What you will do
Once the line containing "Delete the CC126 threshold row" has been written out, stop; until then, restate each line of the entries below word for word from the first.

Data under study
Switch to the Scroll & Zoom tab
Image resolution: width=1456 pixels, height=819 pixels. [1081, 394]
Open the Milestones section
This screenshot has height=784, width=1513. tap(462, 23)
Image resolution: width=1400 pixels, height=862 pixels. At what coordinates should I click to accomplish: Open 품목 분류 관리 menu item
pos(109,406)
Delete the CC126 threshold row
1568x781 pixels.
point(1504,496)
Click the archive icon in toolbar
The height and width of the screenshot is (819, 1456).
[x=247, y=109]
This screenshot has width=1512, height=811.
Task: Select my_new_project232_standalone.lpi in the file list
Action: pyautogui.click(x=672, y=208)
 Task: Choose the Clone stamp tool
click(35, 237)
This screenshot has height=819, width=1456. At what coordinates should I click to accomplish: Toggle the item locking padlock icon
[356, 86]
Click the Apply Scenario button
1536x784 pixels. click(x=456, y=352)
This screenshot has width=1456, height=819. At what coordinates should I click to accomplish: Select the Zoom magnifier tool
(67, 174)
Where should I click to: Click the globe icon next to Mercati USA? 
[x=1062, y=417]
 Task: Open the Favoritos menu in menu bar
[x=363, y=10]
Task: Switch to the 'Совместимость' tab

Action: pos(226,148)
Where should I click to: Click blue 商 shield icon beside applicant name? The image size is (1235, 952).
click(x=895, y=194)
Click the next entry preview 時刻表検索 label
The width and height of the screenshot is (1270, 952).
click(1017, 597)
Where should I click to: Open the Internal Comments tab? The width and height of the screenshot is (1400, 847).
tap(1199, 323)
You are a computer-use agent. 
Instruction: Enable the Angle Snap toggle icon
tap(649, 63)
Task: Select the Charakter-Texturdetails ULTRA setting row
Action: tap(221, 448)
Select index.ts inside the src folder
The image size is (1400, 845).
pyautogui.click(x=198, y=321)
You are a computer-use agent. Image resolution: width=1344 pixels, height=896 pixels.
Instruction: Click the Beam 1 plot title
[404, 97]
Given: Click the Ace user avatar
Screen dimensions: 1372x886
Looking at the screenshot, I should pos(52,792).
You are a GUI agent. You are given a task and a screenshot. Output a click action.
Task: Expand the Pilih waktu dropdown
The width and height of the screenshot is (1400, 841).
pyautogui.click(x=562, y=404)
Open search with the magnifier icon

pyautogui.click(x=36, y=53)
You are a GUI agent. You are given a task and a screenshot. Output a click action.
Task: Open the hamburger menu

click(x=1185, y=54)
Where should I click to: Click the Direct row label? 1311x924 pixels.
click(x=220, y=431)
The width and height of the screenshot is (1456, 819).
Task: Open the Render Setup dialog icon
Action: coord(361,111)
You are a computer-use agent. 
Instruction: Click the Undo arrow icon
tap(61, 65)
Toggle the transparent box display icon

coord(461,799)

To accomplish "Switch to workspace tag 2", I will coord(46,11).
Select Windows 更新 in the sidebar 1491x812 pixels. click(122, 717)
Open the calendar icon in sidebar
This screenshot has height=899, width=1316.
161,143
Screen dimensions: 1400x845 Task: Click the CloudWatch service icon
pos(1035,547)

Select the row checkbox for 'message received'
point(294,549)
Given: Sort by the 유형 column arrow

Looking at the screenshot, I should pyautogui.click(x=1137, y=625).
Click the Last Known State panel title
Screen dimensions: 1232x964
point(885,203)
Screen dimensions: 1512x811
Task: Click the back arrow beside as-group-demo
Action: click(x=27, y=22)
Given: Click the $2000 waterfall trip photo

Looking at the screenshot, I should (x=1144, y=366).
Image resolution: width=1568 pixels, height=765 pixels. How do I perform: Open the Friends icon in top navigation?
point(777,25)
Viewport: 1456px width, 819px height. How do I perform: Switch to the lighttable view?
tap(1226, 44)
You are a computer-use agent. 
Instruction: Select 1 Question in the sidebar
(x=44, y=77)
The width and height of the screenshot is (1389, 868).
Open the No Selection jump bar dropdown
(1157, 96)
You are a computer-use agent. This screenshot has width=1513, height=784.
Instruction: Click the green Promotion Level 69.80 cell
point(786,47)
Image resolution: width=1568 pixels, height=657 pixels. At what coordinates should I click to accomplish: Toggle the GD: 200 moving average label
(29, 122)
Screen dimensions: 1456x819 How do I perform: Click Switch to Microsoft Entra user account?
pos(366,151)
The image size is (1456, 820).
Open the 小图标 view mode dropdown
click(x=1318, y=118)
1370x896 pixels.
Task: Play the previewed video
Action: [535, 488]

Finished exercise
Switch to the Scroll & Zoom tab
Image resolution: width=1456 pixels, height=819 pixels. [1081, 394]
Open the Milestones section
This screenshot has height=784, width=1513. tap(462, 23)
Image resolution: width=1400 pixels, height=862 pixels. At what coordinates should I click to accomplish: Open 품목 분류 관리 menu item
pos(109,406)
Delete the CC126 threshold row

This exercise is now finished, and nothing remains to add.